Derrière Donald Trump se sont rassemblées des franges différentes d'un électorat totalement atomisé et segmenté selon des lignes de clivages à la fois anciennes et nouvelles. L'élection de Barack Obama avait permis la victoire d'une coalition improbable. Le Parti démocrate est ainsi devenu le champion des groupes minorisés, que ce soit en fonction de leur sexe (les femmes, les gays, etc.), de leur race (les Africains-Américains en particulier) ou de leur origine ethnique (les Hispaniques par exemple). Dans ce processus, le parti a délaissé ce qui avait fait sa force jusque-là, soit l'appui massif des classes moyennes et ouvrières, dont les grands syndicats étaient les représentants. Si ces derniers ont soutenu Hillary Clinton du bout des lèvres, la classe ouvrière qui constituait leur base traditionnelle s'est mise du côté du milliardaire Trump.

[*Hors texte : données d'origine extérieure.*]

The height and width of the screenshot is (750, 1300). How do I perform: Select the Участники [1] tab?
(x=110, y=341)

L'utopie féministe de l'intersectionnalité, qui voit dans la coalition des opprimés l'avenir des démocraties, ne s'est pas réalisée.

La candidature de Hillary Clinton a accentué ce processus et cette orientation du Parti démocrate en faveur d'une politique de l'identité, plutôt que de classe. Des hommes peu éduqués de la classe ouvrière blanche se sont sentis rejetés dans le «panier de déplorables» qui soutenaient Trump. La misogynie grossière et le sexisme ouvert proférés sans réserve par Trump durant toute cette campagne ont fait écho au nativisme d'une partie d'entre eux, à leur volonté de rétablir «leur loi et leur ordre». Ce sont eux qui, dans la Rust Belt, ont basculé du côté républicain.

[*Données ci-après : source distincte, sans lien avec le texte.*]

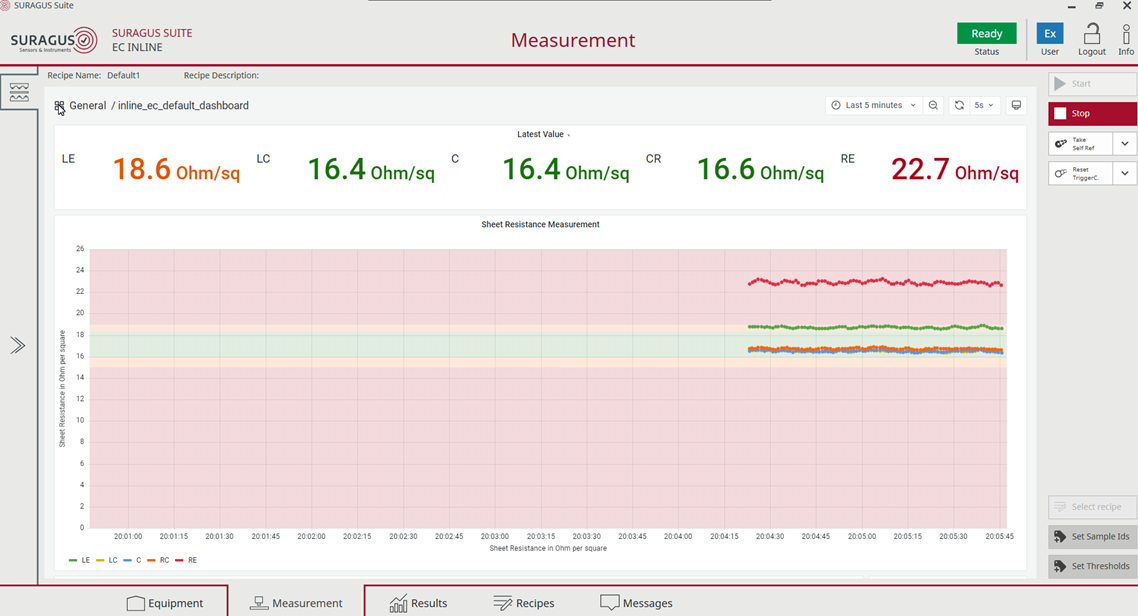Open the 5s refresh interval dropdown
Image resolution: width=1138 pixels, height=616 pixels.
pyautogui.click(x=985, y=105)
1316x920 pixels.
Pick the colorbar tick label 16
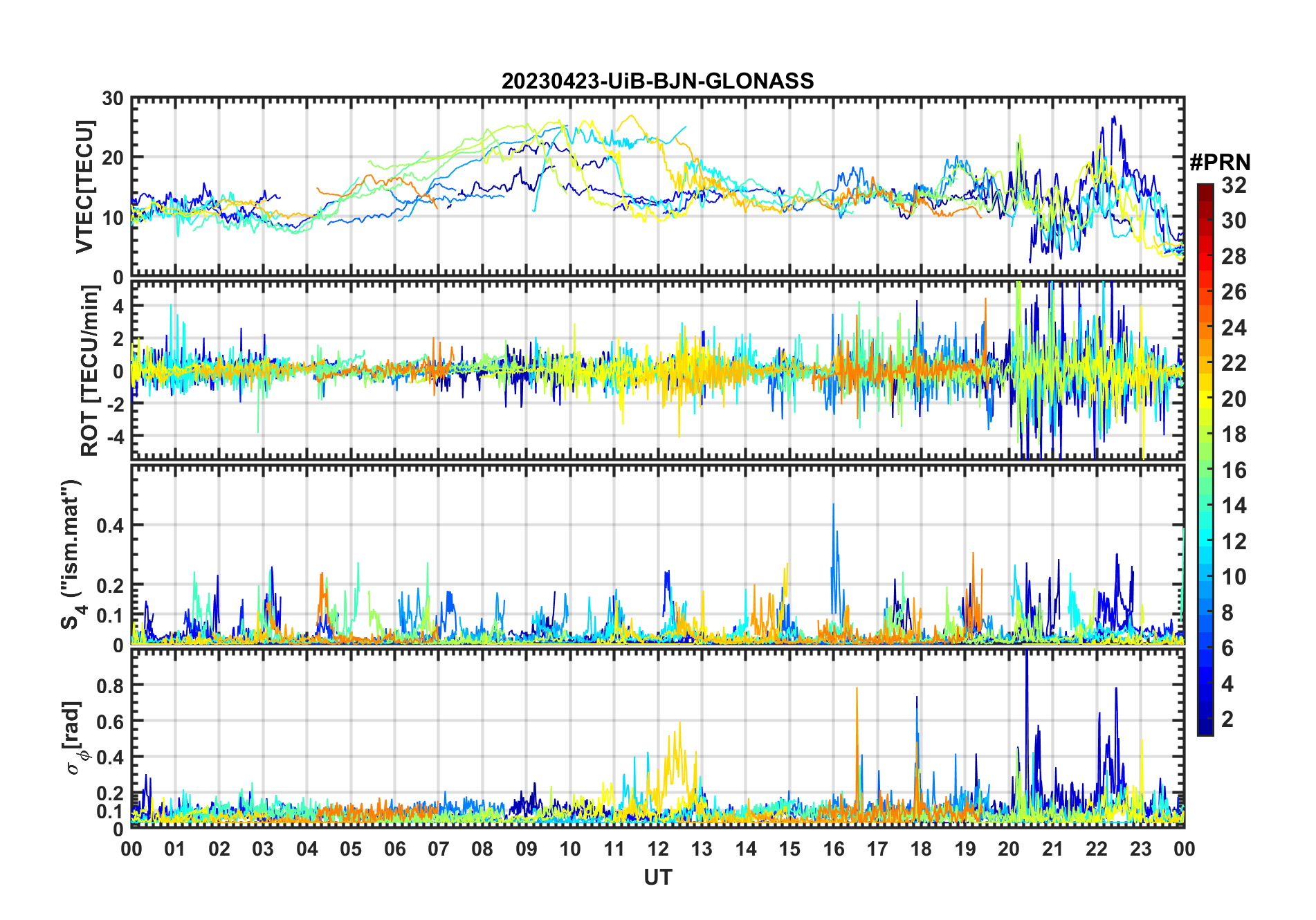click(1234, 470)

De leur coté, des femmes plus jeunes et plus diplômées, qui avaient préféré Bernie Sanders à Hillary Clinton, ne se sont pas senties représentées par sa candidature, pas plus que d'autres groupes de femmes, souvent mariées et moins éduquées. Sensibles aux attaques dont elles sont l'objet mais peu intéressées aux politiques de l'identité (identity politics), ces femmes n'ont pas voté en bloc (gender gap) pour une femme. Le plafond de verre s'est avéré cimenté, à la mesure de l'immensité du changement de cette première candidature féminine à la présidence de la première puissance mondiale.

Ainsi, Hillary Clinton a subi les effets combinés de l'intense misogynie de son adversaire et du combat acharné des républicains pour reprendre le pouvoir aux démocrates. Le mouvement réactionnaire qui a porté Trump au pouvoir a réussi, grâce aux voix des ouvriers appauvris, à défaire la coalition des voix venant d'autres groupes minorisés, malgré tout majoritairement composés de femmes, de Latinos et d'Afro-Américains. L'utopie féministe de l'intersectionnalité, qui voit dans la coalition des opprimés l'avenir des démocraties, et dont l'élection de Hillary Clinton à la présidence des États-Unis faisait entrevoir la possibilité, ne s'est pas réalisée.